While working her way through a standard action plot, Sophia is presented with a plan to end psychopathy through eugenics. The reasoning in support of the plan is shaky -- stopping psychopaths from reproducing won’t produce “a world without evil” since abundant evil is caused by non-psychopaths -- but Sophia is troubled by the moral implications of involuntary gene manipulation for all of five seconds before signing on. Couple that with a genetic enhancement that quadruples lifespans, and you’ve got yourself a muddled plot.

The two genetic plans are at odds with each other since a psychopath who lives to be 350 can do a lot of damage without bothering to reproduce and spread his psychopathic seeds. That tension only contributes to the plot muddle, which occupies the novel’s second half. Rather than trying to make sense of it, the reader can wade through action scene after action scene, during which characters engage in constant banter. Long fights last far too long, and the wisecracking combatants made me think that the fights couldn’t have been nearly as intense as Nathan Farrugia made them out to be. I mean, if you’re making chit-chat while dodging knife thrusts, the knives can’t be all that worrisome.

The Chimera Vector isn’t a bad novel, but after a decent start, it nearly fizzles out. If you research this novel, you’ll find a lot more written about the marketing hype that made the book popular than the novel itself. Kudos to Farrugia for his marketing skill, but this novel didn’t convince me to read the others in the series.

RECOMMENDED WITH RESERVATIONS

Friday
May062016

I Don't Like Where this Is Going by John Dufresne

Published by W. W. Norton & Company on April 11, 2016

I didn’t like where this book was going (it didn’t seem to be going anywhere) until about the last third, when it finally hit its stride. By the end, however, I wondered whether the author had a plan in mind when he sat down to write. The plot makes a certain convoluted sense but it is interrupted by events that come across as filler. Some of the events are interesting but too many are not.

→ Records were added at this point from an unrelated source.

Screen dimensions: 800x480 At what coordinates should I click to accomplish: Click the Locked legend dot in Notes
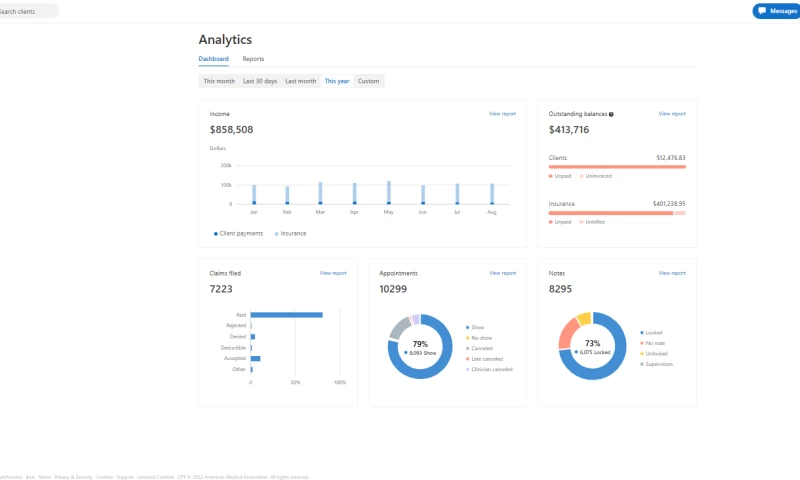coord(641,332)
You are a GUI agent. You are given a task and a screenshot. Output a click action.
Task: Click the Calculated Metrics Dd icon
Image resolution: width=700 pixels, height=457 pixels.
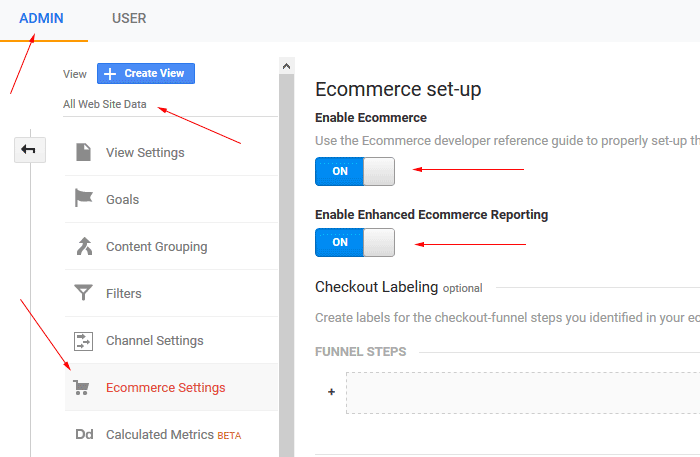pyautogui.click(x=84, y=434)
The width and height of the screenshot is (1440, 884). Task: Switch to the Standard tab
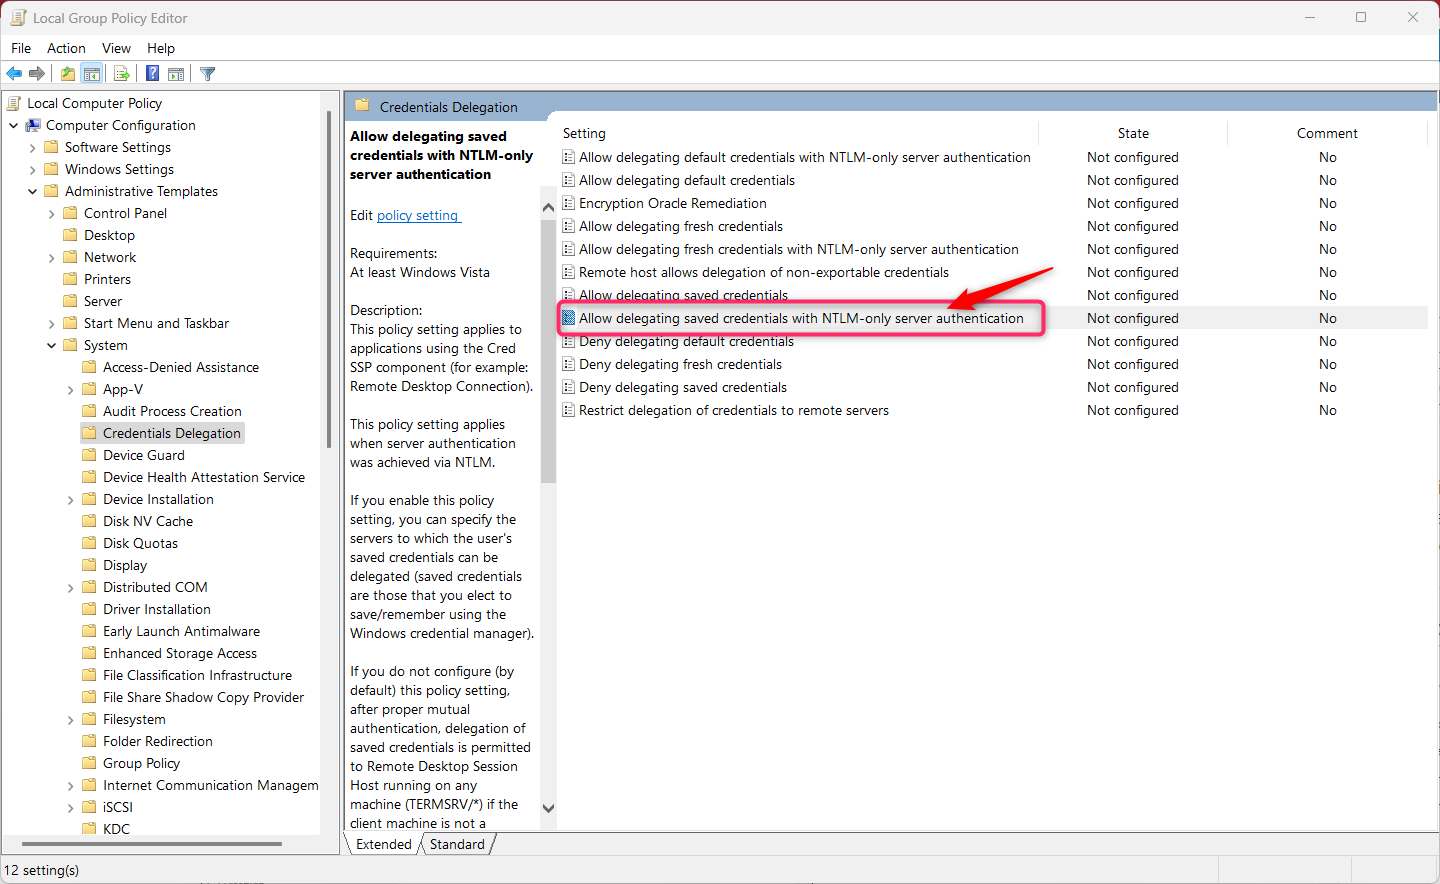[x=457, y=844]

The early pages of I Don’t Like Where This Is Going provide what I assume to be an update on events that occurred in the first novel in the series. Not having read it, I felt a bit lost until the current story began to move in the direction of a plot. That takes place after Wylie "Coyote" Melville and his friend Bay watch a woman plunge to her death at a Vegas casino, where they have gone to chill out until it is safe to return to their usual Florida residence. In the story that follows, Wylie and Bay try to get to the bottom of the woman’s death.

Wylie is a therapist, although his wanderings make it difficult for him to serve an established clientele. He passes the time by volunteering at a crisis center when he’s not solving murders or avoiding his own murder. Wylie is a good guy who likes to help people, a point that is emphasized by contrasting his goodness to the sleaze of Vegas. That struck me as a bit obvious and superficial. In general, characters in the novel tend to preach about society’s evils, repeating stories that are (mostly) urban legends in an apparent effort to highlight social problems that are (mostly) overblown.

There are some clever sentences in I Don’t Like Where This Is Going, some amusing observations of Vegas (admittedly an easy target), and a few action scenes in the novel’s second half that generate excitement. Unfortunately, those positive attributes are balanced against extended chunks of the novel that seem purposeless.